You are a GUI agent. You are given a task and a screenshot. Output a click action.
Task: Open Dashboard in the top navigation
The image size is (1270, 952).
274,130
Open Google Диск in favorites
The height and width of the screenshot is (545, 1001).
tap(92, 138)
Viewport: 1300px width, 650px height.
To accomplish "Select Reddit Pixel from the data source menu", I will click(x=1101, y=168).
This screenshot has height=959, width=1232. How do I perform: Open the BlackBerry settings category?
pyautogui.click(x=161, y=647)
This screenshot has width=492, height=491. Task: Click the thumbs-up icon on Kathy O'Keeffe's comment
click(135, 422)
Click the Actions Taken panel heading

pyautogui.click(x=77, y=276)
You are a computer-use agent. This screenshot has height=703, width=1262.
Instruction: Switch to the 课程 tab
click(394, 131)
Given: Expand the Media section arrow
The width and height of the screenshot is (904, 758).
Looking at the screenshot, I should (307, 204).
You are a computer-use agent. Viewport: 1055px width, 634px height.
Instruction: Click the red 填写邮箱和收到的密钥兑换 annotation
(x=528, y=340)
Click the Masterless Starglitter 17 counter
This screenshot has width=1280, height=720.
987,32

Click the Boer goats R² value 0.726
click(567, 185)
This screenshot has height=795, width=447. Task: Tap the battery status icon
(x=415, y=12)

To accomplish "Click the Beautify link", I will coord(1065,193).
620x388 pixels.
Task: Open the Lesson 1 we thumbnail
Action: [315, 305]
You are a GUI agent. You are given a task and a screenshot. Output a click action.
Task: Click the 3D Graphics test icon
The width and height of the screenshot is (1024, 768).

= = =

Retrieve each line from the records above where the word "Viewport" occurs.

● EXPECTED ANSWER:
Viewport: 1300px width, 650px height.
You are a computer-use agent. Viewport: 1055px width, 634px height.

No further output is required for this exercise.